Bug 1455743

Summary:	'Unknown' POD did not return resource in OCP 3.5
Product:	OpenShift Container Platform	Reporter:	Min Woo Park <mpark>
Component:	Node	Assignee:	Seth Jennings <sjenning>
Status:	CLOSED ERRATA	QA Contact:	DeShuai Ma <dma>
Severity:	medium	Docs Contact:
Priority:	medium
Version:	3.5.0	CC:	aos-bugs, decarr, dma, eparis, hgomes, jokerman, jrfuller, knakayam, mbarrett, mmccomas, sjenning
Target Milestone:	---	Keywords:	Reopened
Target Release:	3.7.z
Hardware:	x86_64
OS:	Linux
Whiteboard:
Fixed In Version:		Doc Type:	Bug Fix
Doc Text:	Resources consumed by pods whose node is unreachable or have past their termination grace period are no longer counted against quota.	Story Points:	---
Clone Of:		Environment:
Last Closed:	2018-05-18 03:54:45 UTC	Type:	Bug
Regression:	---	Mount Type:	---
Documentation:	---	CRM:
Verified Versions:		Category:	---
oVirt Team:	---	RHEL 7.3 requirements from Atomic Host:
Cloudforms Team:	---	Target Upstream Version:
Embargoed:

Description Min Woo Park 2017-05-26 01:51:37 UTC

Description of problem:

3 Pods are serviced.
When I power-off 1 node, after 5 minutes, the new pod was created on the other node. 
However the orgin pod was not removed and remained as 'Unknown' status.
This issue is occurred only in OCP 3.5.x not OCP 3.4.

Found belows:
It's working as expected, starting from k8s 1.5 / OpenShift 3.5, it won't remove unreachable pods automatically for pod safety.
https://github.com/kubernetes/kubernetes/issues/44458

Not deleting the unreachable pod was a decision made in 1.5 in the interest of providing safety guarantees. The relevant rationale doc is https://github.com/kubernetes/community/blob/master/contributors/design-proposals/pod-safety.md

But this expected behavior in OCP 3.5 makes another issue.
When Quota and limintrange are set, the termination pod(Unknown pod) does not return resource. 

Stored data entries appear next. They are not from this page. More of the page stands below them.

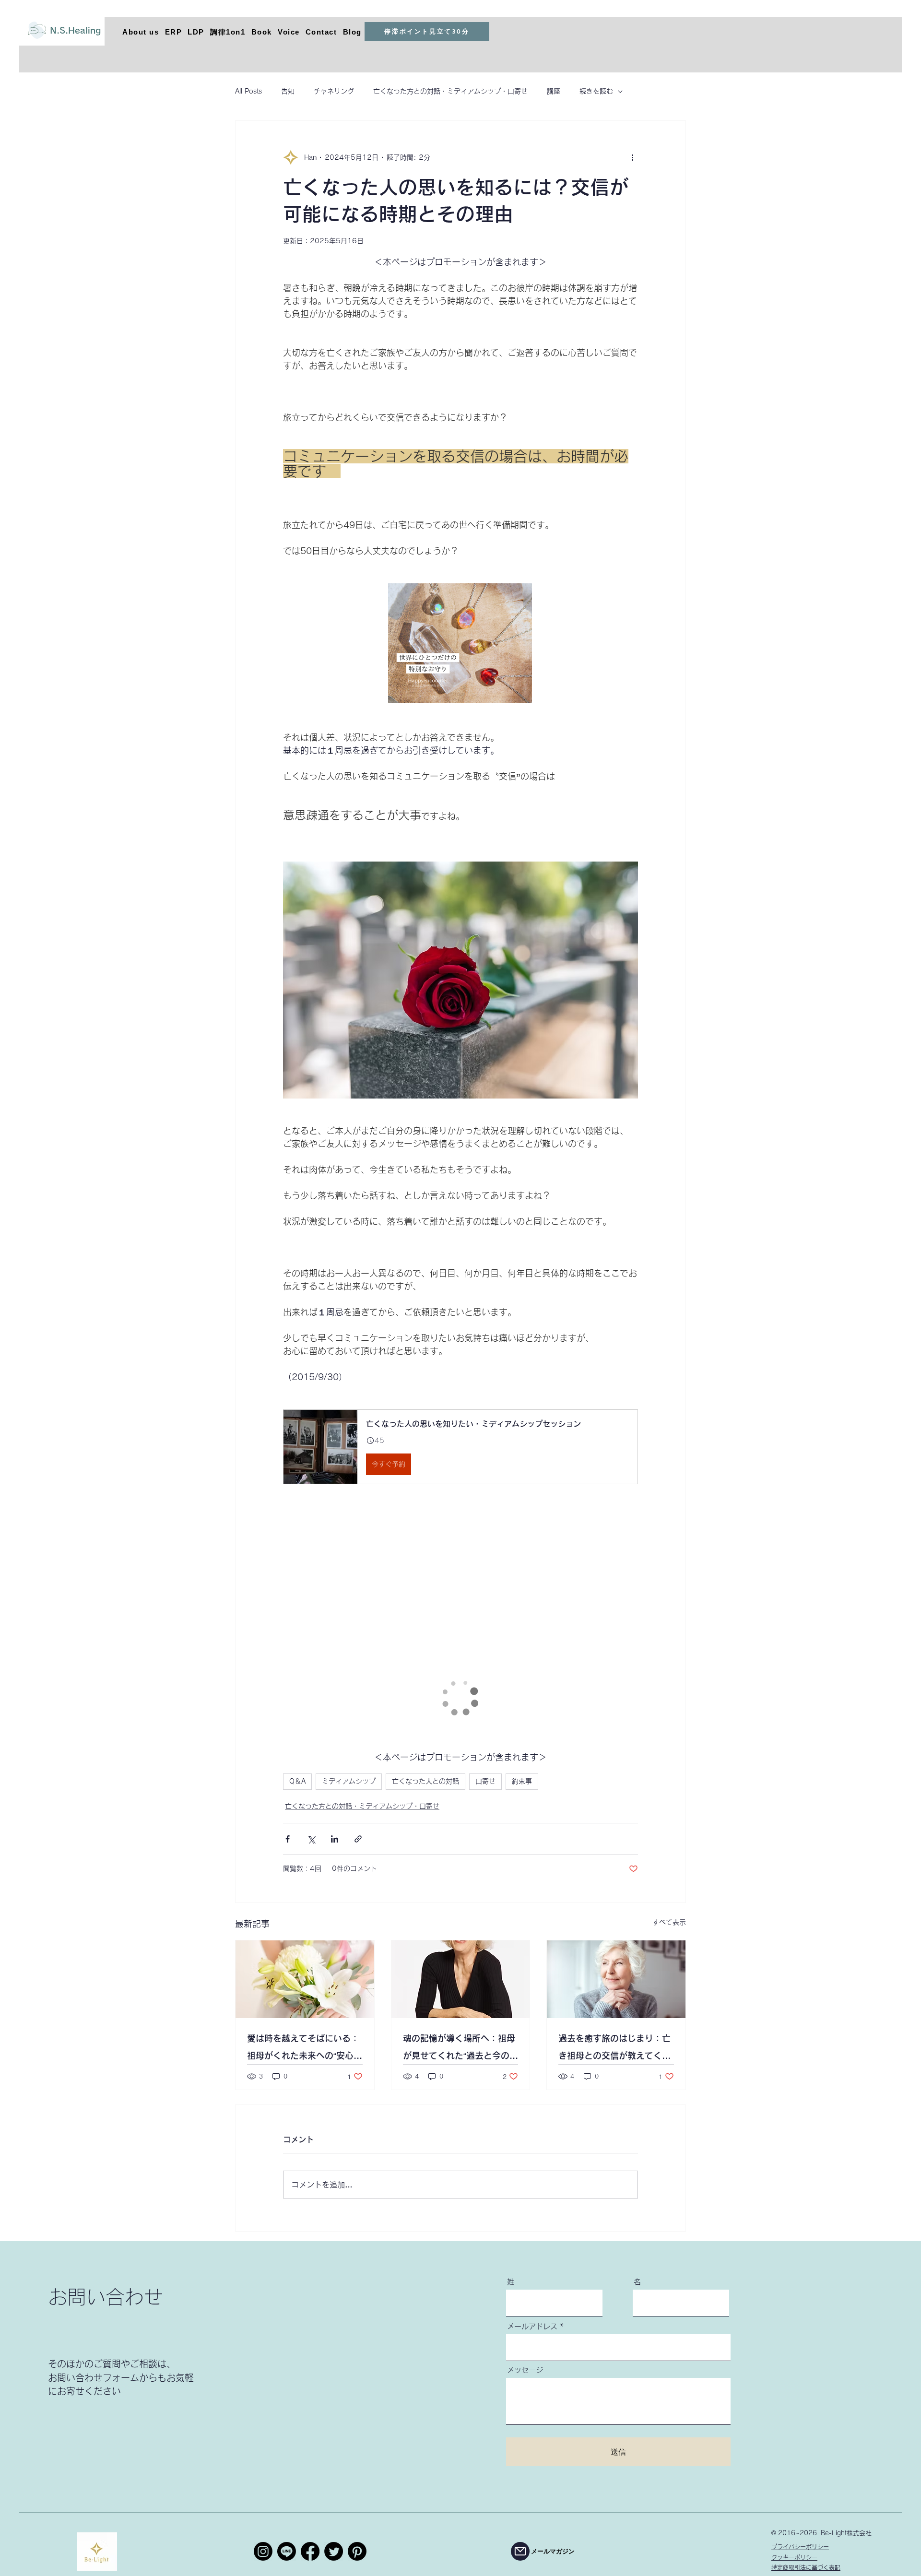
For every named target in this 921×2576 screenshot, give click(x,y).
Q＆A (297, 1781)
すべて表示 (669, 1922)
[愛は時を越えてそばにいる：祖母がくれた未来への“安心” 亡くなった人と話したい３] (305, 1979)
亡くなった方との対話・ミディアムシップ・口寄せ (450, 91)
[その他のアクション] (632, 157)
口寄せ (485, 1781)
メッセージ (525, 2370)
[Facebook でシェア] (287, 1838)
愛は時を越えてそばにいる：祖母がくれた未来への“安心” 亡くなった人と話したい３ (305, 2049)
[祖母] (460, 1979)
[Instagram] (263, 2551)
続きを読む (596, 91)
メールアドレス (532, 2326)
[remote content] (460, 644)
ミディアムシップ (349, 1781)
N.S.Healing (75, 30)
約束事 (522, 1781)
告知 (288, 91)
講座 (553, 91)
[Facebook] (310, 2551)
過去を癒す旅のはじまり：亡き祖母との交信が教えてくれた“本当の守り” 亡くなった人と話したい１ (614, 2049)
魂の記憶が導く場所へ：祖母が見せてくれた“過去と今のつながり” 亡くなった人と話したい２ (460, 2049)
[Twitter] (333, 2551)
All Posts (248, 91)
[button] (460, 1446)
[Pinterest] (357, 2551)
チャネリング (334, 91)
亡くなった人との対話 (425, 1781)
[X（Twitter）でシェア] (311, 1838)
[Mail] (520, 2551)
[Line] (286, 2551)
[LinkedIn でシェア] (334, 1838)
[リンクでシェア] (358, 1838)
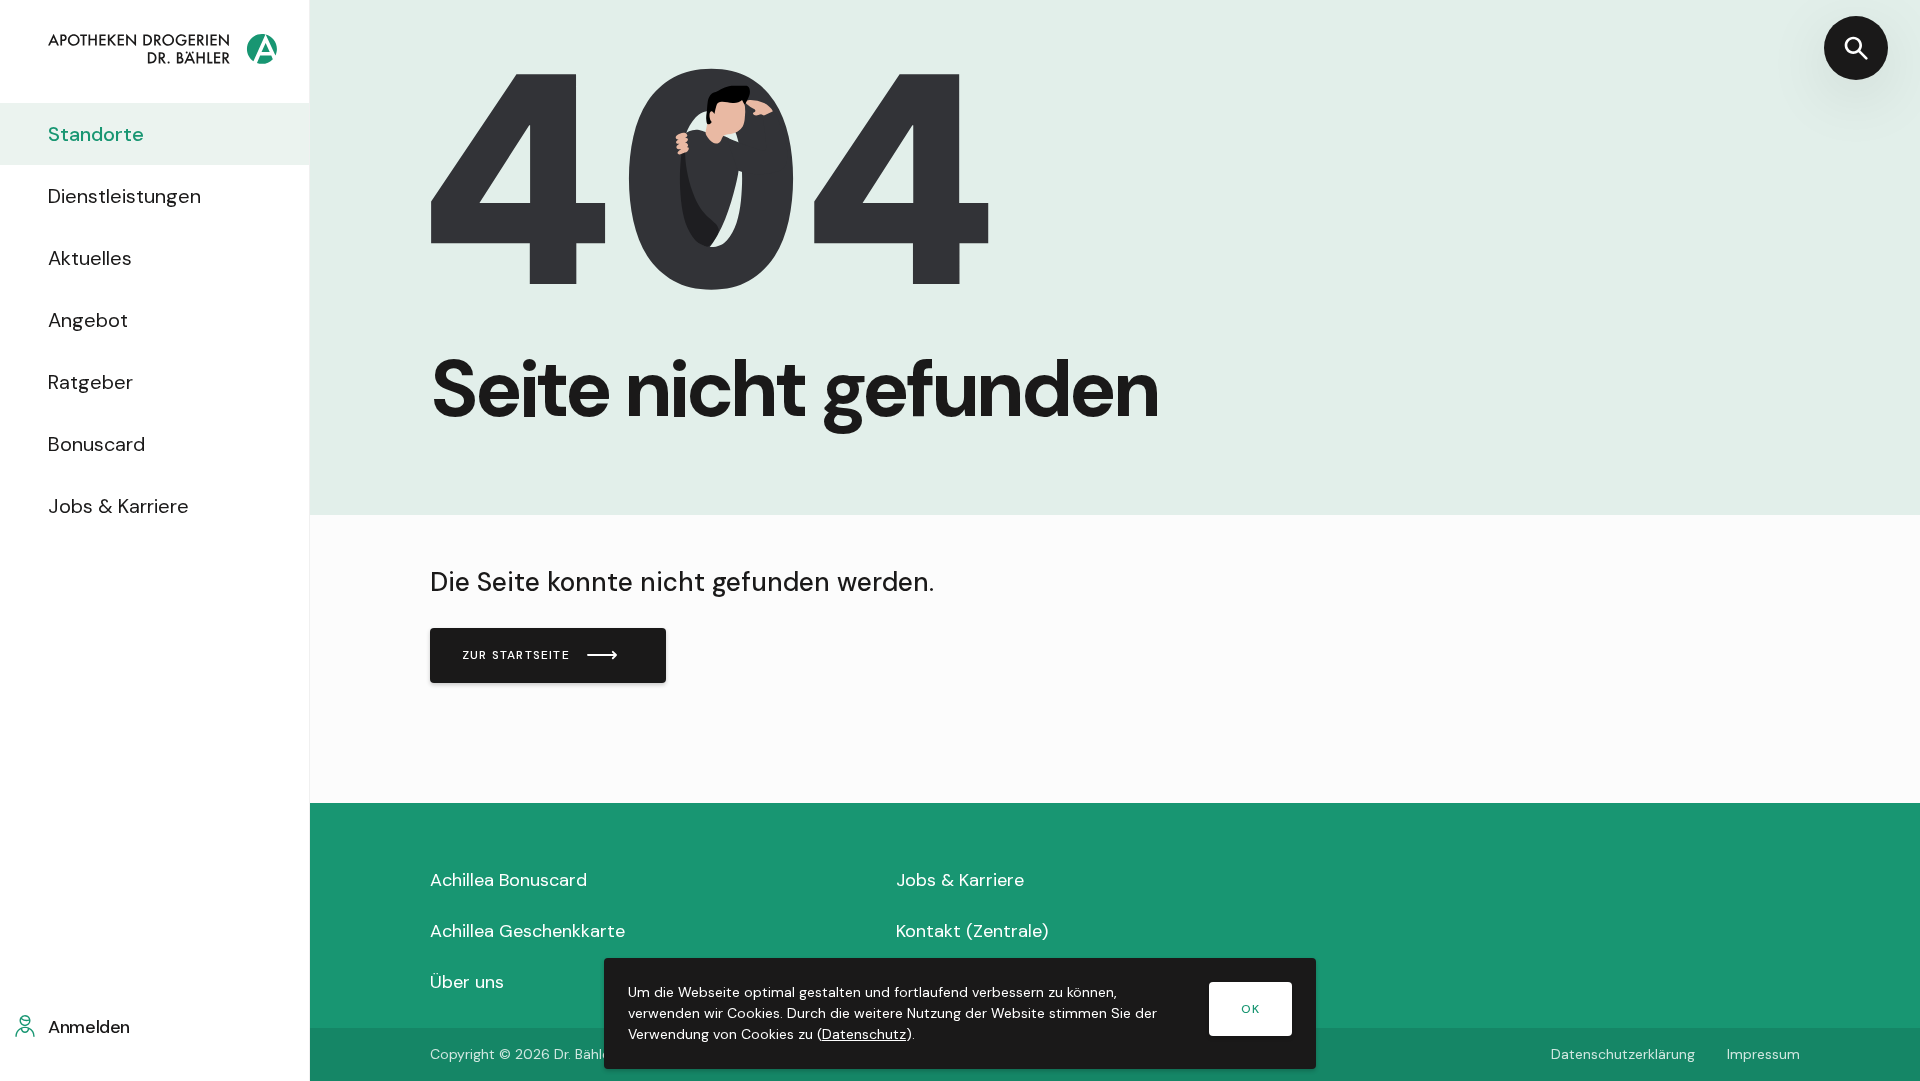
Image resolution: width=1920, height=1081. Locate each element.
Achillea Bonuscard (508, 880)
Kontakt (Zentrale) (972, 931)
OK (1250, 1009)
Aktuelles (90, 258)
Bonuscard (96, 444)
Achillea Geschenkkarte (527, 931)
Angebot (88, 320)
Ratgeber (90, 382)
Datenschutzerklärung (1623, 1054)
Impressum (1763, 1054)
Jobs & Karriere (118, 506)
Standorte (96, 134)
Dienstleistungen (124, 196)
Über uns (467, 982)
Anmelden (89, 1027)
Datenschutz (864, 1034)
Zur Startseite (516, 655)
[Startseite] (162, 51)
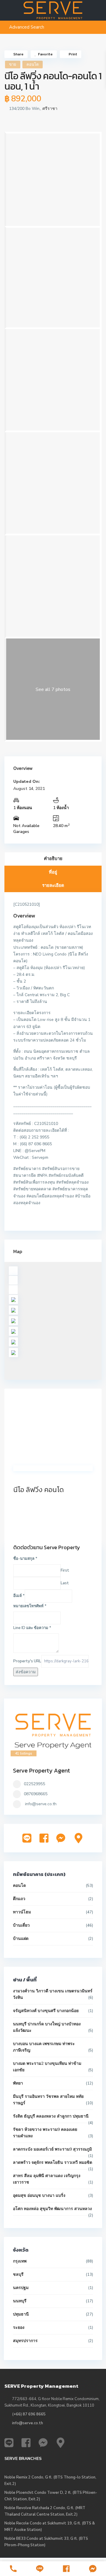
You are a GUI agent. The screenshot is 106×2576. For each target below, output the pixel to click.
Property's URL (27, 1661)
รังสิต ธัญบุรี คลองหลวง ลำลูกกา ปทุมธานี (51, 2116)
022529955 (34, 1784)
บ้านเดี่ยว (21, 1925)
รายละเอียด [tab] (53, 885)
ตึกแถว (19, 1899)
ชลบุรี (18, 2274)
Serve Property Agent (41, 1770)
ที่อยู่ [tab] (53, 872)
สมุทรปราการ (25, 2341)
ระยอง (18, 2327)
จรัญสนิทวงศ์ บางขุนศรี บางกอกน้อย (46, 2011)
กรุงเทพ (19, 2261)
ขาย (12, 64)
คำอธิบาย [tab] (53, 859)
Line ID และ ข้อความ (32, 1628)
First (65, 1570)
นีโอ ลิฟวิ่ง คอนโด (38, 1489)
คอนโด (32, 64)
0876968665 (35, 1794)
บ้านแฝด (21, 1938)
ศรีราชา (49, 108)
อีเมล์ (19, 1595)
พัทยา (18, 2083)
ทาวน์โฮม (22, 1912)
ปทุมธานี (21, 2314)
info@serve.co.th (41, 1804)
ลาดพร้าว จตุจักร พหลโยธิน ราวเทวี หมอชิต (52, 2162)
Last (65, 1583)
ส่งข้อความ (26, 1672)
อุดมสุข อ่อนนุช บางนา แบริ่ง (39, 2195)
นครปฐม (21, 2287)
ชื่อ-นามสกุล (25, 1558)
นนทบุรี (19, 2301)
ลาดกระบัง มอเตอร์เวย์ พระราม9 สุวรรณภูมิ (52, 2149)
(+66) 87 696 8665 (29, 2414)
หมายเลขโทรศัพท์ (30, 1606)
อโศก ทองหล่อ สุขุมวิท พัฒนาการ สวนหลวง (52, 2209)
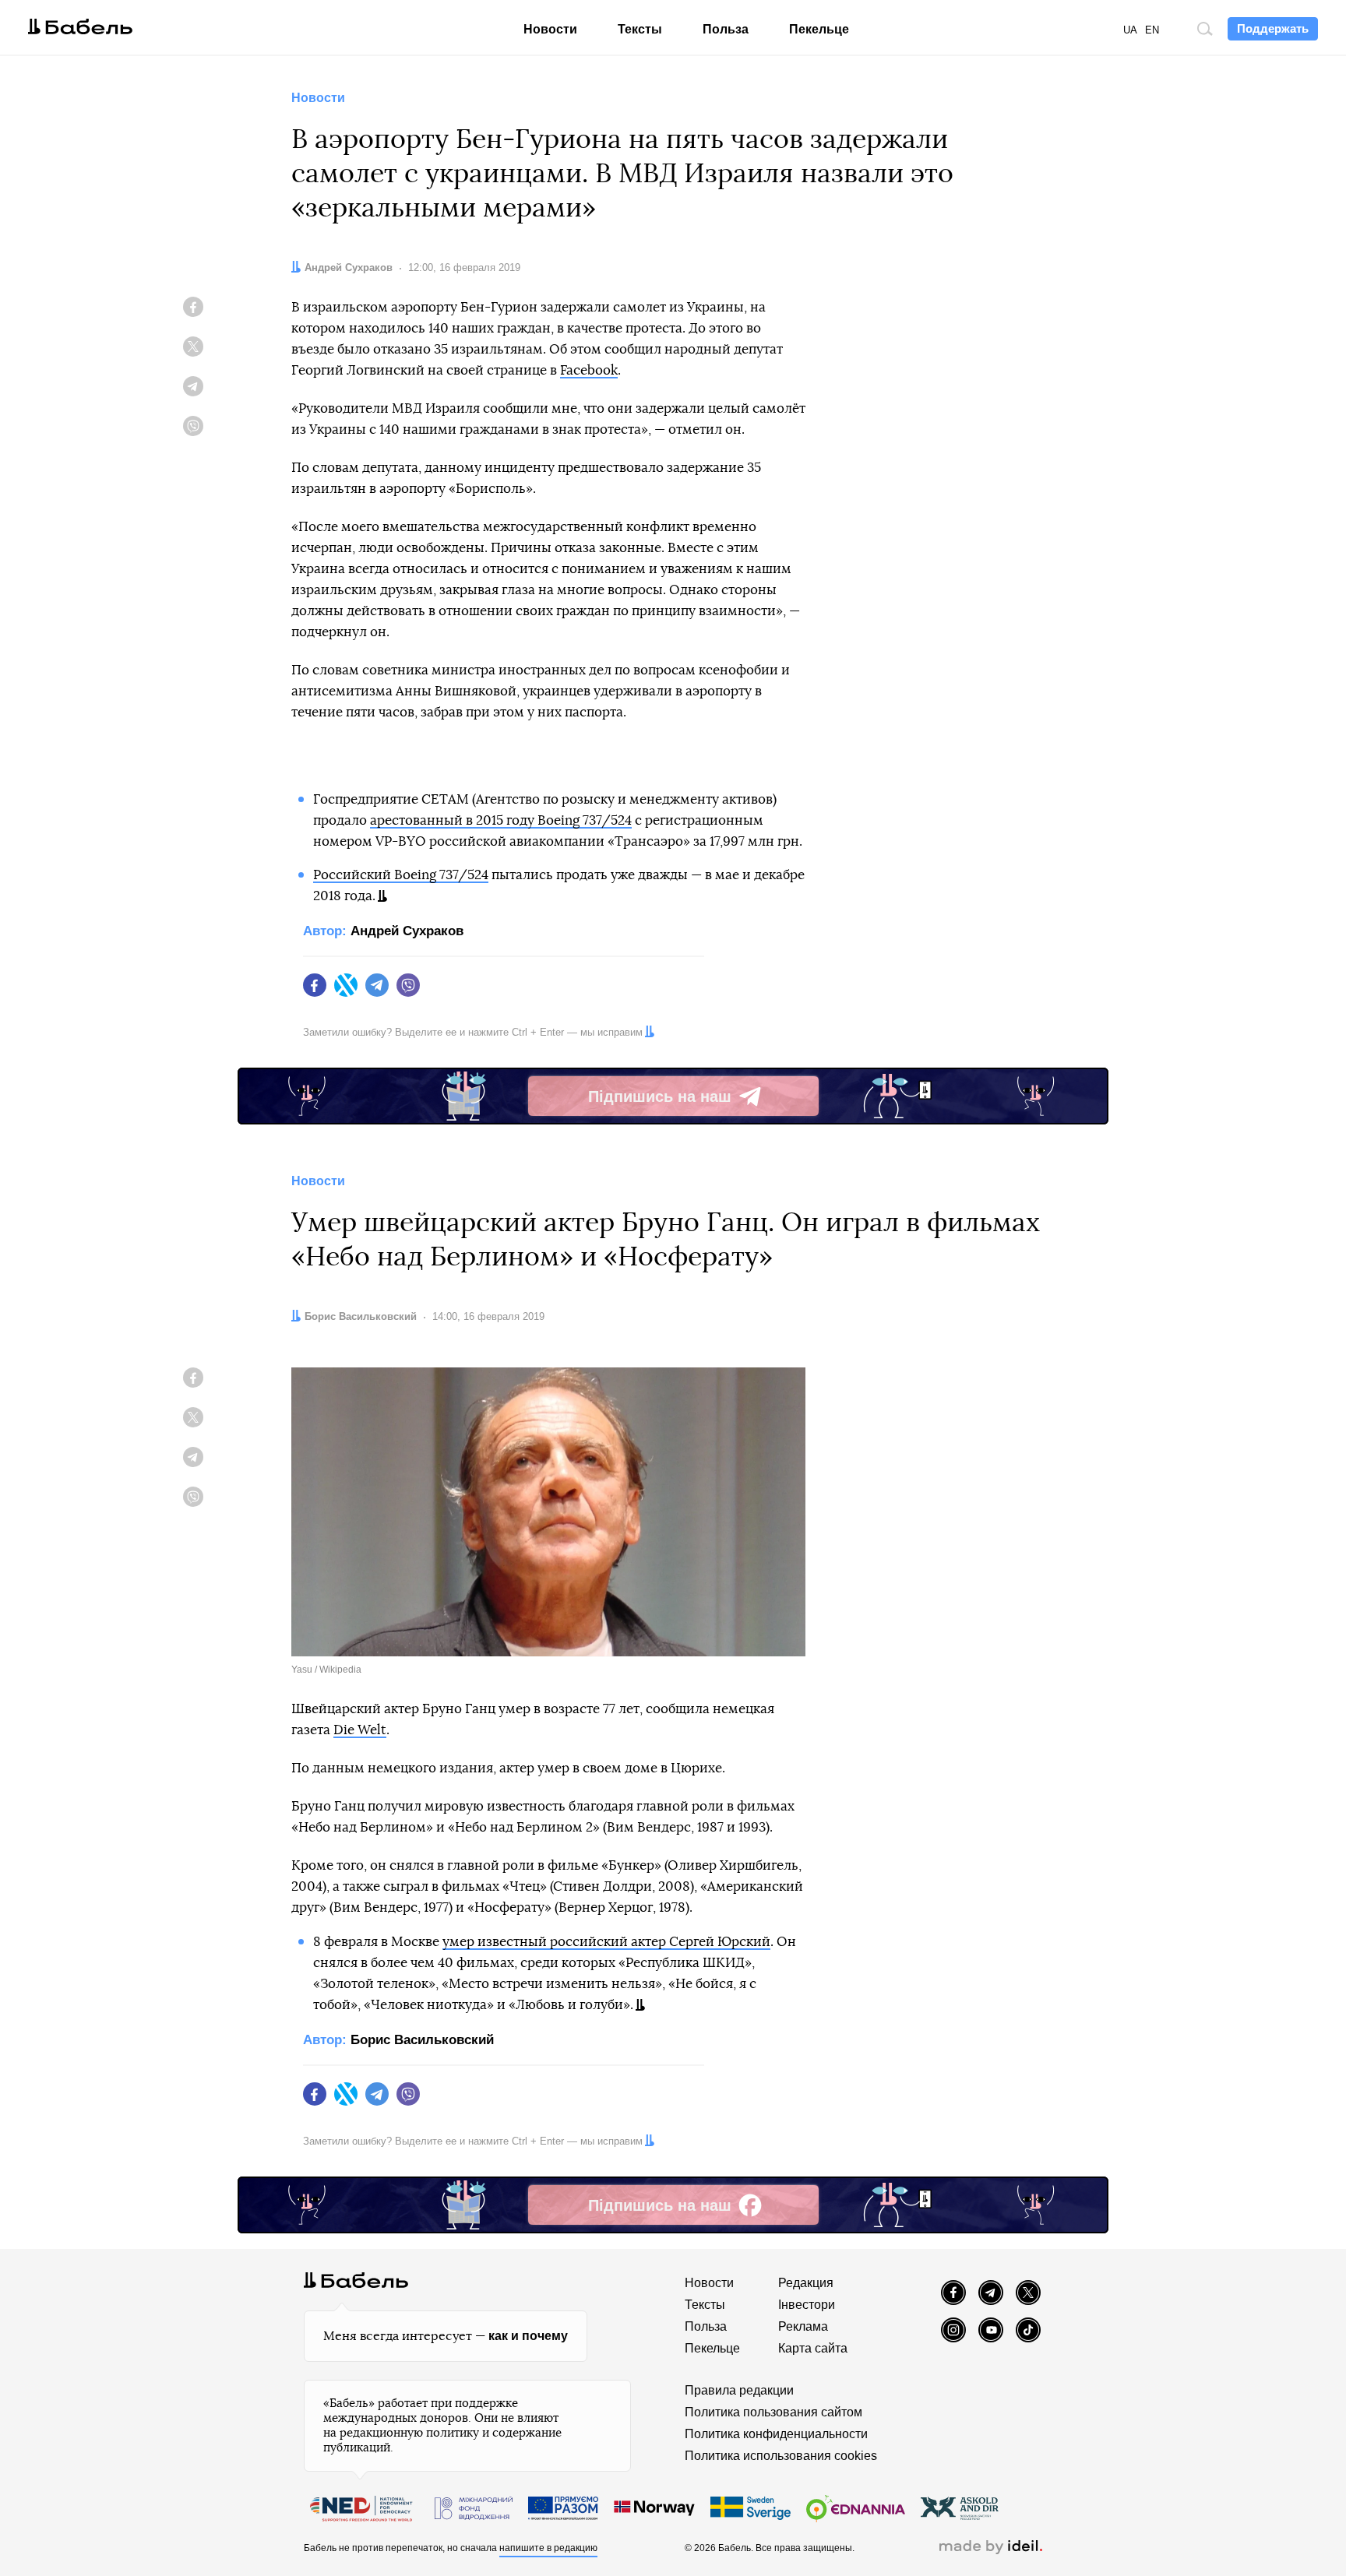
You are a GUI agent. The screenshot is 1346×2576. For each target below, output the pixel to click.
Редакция (805, 2282)
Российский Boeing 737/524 (400, 875)
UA (1130, 30)
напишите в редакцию (548, 2548)
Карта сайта (812, 2348)
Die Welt (359, 1730)
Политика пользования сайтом (773, 2412)
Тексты (640, 29)
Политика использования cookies (781, 2455)
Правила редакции (739, 2390)
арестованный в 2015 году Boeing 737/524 (501, 820)
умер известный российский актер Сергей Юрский (606, 1941)
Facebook (589, 370)
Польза (726, 29)
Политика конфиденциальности (776, 2434)
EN (1152, 30)
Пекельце (819, 29)
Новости (550, 29)
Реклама (803, 2326)
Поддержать (1273, 28)
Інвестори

Version-Release number of selected component (if applicable):

# oc version
oc v3.5.5.5
kubernetes v1.5.2+43a9be4
features: Basic-Auth GSSAPI Kerberos SPNEGO

Server https://pasmaster.lotte.cloud:8443
openshift v3.5.5.5
kubernetes v1.5.2+43a9be4

-----------------------------------------------------------------------------
# openshift version
openshift v3.5.5.5
kubernetes v1.5.2+43a9be4
etcd 3.1.0

-----------------------------------------------------------------------------
# docker version
Client:
 Version:         1.12.6
 API version:     1.24
 Package version: docker-common-1.12.6-16.el7.x86_64
 Go version:      go1.7.4
 Git commit:      3a094bd/1.12.6
 Built:           Tue Mar 21 13:30:59 2017
 OS/Arch:         linux/amd64

Server:
 Version:         1.12.6
 API version:     1.24
 Package version: docker-common-1.12.6-16.el7.x86_64
 Go version:      go1.7.4
 Git commit:      3a094bd/1.12.6
 Built:           Tue Mar 21 13:30:59 2017
 OS/Arch:         linux/amd64

-----------------------------------------------------------------------------
# kubectl version
Client Version: version.Info{Major:"1", Minor:"5", GitVersion:"v1.5.2+43a9be4", GitCommit:"43a9be4", GitTreeState:"clean", BuildDate:"2017-04-08T04:31:22Z", GoVersion:"go1.7.4", Compiler:"gc", Platform:"linux/amd64"}
Server Version: version.Info{Major:"1", Minor:"5", GitVersion:"v1.5.2+43a9be4", GitCommit:"43a9be4", GitTreeState:"clean", BuildDate:"2017-04-08T04:31:22Z", GoVersion:"go1.7.4", Compiler:"gc", Platform:"linux/amd64"}

How reproducible:


Steps to Reproduce:
1.
2.
3.

Actual results:


Expected results:


Additional info:

Comment 1 Derek Carr 2017-05-26 19:49:36 UTC

At this time, quota only ignores pods that have reached a terminal state.  I am apprehensive to exclude pods that have not reached a terminal state.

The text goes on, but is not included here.